A chi sarebbe importato se avessi smesso di esistere? Quelle stupide frasi che mi ricordavo di aver sentito dire da Russell: cessate di esistere, ci raccomandava, fate scomparire il vostro io. E in tutti ad annuire come un branco di golden retrive: la realtà della nostra esistenza ci rendeva sprezzanti, ansiosi di distruggere ciò che sembrava permanente. 

È una storia che da subito sappiamo come finisce: in modo tragico. Sappiamo che avverrà qualcosa di crudele e orribile, ma non sappiamo a chi.
In più di 300 pagine, Evie ci fa conoscere la sé stessa del passato, e nonostante lo faccia senza perdersi in inutili ricordi, questo è uno di quei libri che non si legge né facilmente, né velocemente. È una storia cruda, a tratti perfida con la stessa protagonista, schiava di un’idea romantica che cerca di celare con l’uso degli stupefacenti e con la svendita del proprio corpo.

È un libro che ho letto lentamente e che ho apprezzato, nonostante non mi abbia del tutto catturata; non ho amato le parti del presente, quelle in cui Evie si ritrova in casa con Julian e Sasha, come fossero un ricordo del passato in versione moderna. Sono parti che a mio parere hanno rallentato la narrazione e che mi hanno un po’ annoiata.

Questo è un libro che non mi pento di aver letto, anzi sono felice di aver affrontato questa storia, sicuramente difficile e densa di particolari un po’ cruenti. È un libro che vi consiglio di leggere, ma solo se non siete influenzabili da scene un po’ spinte.

Chi di voi l’ha già letto? Vi è piaciuto?

Scheggia

Scheggia

Sono Scheggia ma in realtà sono Deborah e ho una passione sfrenata per la lettura.
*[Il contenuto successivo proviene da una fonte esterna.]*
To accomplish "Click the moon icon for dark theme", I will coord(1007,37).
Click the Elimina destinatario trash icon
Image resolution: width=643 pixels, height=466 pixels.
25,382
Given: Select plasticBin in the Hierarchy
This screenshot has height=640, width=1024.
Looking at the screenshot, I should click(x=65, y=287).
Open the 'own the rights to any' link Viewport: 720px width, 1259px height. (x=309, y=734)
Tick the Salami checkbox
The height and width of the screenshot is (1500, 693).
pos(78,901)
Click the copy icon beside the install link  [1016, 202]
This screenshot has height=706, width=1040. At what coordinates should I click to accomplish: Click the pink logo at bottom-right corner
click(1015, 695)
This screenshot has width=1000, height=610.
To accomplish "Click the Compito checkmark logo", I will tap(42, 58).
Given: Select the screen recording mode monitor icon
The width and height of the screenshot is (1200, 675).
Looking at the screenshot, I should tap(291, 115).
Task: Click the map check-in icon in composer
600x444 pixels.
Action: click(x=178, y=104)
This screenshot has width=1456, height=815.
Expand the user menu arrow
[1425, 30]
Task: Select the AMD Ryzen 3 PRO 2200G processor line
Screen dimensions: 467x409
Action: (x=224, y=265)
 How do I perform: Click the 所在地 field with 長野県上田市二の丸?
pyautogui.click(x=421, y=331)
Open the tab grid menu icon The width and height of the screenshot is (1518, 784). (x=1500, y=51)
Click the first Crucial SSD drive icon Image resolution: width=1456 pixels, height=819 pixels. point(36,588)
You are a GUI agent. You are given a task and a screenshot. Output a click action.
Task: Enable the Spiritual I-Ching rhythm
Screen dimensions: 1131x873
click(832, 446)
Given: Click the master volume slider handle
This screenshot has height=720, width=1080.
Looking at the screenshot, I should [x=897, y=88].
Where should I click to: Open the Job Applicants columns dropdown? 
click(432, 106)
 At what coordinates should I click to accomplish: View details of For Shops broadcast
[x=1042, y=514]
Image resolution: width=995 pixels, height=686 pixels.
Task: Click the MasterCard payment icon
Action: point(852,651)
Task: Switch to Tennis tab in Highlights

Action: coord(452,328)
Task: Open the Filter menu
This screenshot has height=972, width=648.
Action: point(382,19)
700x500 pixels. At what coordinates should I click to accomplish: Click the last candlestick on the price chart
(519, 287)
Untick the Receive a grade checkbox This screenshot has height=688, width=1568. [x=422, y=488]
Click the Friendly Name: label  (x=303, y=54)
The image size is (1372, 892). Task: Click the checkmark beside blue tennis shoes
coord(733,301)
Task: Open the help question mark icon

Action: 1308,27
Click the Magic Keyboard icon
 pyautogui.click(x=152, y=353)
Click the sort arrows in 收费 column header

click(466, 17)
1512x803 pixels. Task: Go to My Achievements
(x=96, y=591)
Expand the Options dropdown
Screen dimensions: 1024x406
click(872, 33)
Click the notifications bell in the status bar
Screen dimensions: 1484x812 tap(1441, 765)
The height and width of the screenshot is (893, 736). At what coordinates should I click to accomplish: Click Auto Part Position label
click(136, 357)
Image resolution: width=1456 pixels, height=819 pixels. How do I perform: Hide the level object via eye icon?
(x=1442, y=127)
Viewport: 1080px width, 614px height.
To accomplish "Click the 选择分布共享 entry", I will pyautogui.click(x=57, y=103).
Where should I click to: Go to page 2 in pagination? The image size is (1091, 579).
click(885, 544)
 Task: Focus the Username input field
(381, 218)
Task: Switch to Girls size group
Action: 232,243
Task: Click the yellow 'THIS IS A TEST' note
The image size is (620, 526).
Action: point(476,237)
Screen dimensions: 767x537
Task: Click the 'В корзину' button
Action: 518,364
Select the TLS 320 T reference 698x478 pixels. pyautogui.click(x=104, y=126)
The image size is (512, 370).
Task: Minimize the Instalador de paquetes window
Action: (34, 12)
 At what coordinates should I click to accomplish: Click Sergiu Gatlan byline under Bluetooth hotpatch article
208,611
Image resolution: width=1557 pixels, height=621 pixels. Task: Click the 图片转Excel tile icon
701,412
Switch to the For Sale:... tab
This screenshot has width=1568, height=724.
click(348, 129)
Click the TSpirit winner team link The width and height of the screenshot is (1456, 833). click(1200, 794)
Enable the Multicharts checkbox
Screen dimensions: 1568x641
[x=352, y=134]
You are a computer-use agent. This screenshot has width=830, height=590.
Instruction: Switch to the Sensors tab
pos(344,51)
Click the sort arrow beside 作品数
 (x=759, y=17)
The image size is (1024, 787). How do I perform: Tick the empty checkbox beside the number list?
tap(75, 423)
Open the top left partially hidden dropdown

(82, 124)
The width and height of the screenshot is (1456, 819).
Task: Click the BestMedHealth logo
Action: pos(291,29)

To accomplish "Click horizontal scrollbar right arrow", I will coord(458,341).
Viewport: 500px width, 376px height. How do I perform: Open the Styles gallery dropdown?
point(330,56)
Entro in libreria ogni volta che ne ho l'occasione, passo ore e ore a guardare i libri, cerco le novità ma anche quelle che non lo sono più. Sono una di quelle lettrici che invadono casa di libri, ne compro in continuazione anche se ho già altre letture prese in precedenza. Amo il mondo dei libri e dell'editoria ed è per questo che la mia più grande aspirazione è entrare in una casa editrice e lavorarci. Io continuo a sperare!

4 Replies to “[Recensione] Le Ragazze di Emma Cline

  1. Letto e non apprezzato. Scritto benissimo, va detto, però come te ho trovato noiose le parti al presente, come se non avesse in realtà nulla da dire, mentre sul passato oggettivamente tutta quella cattiveria gratuita mi ha infastidita. Non gli darei neppure la sufficienza.

    1. Sulla scrittura niente da dire, in effetti è davvero ottima. Le parti al presente purtroppo hanno annoiato mentre la parte del passato ho scoperto che è ispirata a una storia vera, quindi immagino che certe situazioni siano realmente accadute.